Work order:
Skip the images and return the records below exactly.

Data to process:

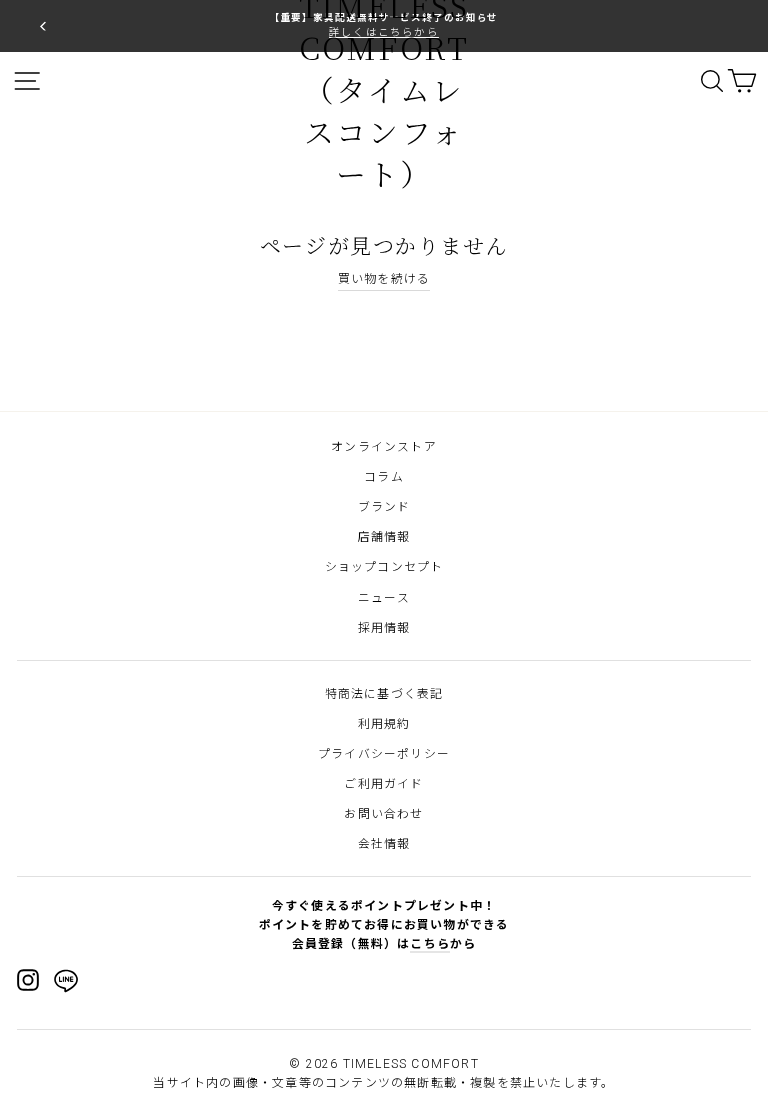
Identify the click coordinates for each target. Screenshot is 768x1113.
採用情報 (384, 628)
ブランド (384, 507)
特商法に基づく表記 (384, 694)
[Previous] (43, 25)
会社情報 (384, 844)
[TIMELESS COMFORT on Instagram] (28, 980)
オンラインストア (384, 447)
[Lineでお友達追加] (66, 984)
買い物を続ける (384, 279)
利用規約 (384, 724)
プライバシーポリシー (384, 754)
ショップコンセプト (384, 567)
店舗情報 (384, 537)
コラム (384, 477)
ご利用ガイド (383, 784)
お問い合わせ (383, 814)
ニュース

Task solution:
Identify the click coordinates for each target. Screenshot is 768x1113.
採用情報 (384, 628)
ブランド (384, 507)
特商法に基づく表記 (384, 694)
[Previous] (43, 25)
会社情報 (384, 844)
[TIMELESS COMFORT on Instagram] (28, 980)
オンラインストア (384, 447)
[Lineでお友達追加] (66, 984)
買い物を続ける (384, 279)
利用規約 (384, 724)
プライバシーポリシー (384, 754)
ショップコンセプト (384, 567)
店舗情報 (384, 537)
コラム (384, 477)
ご利用ガイド (383, 784)
お問い合わせ (383, 814)
ニュース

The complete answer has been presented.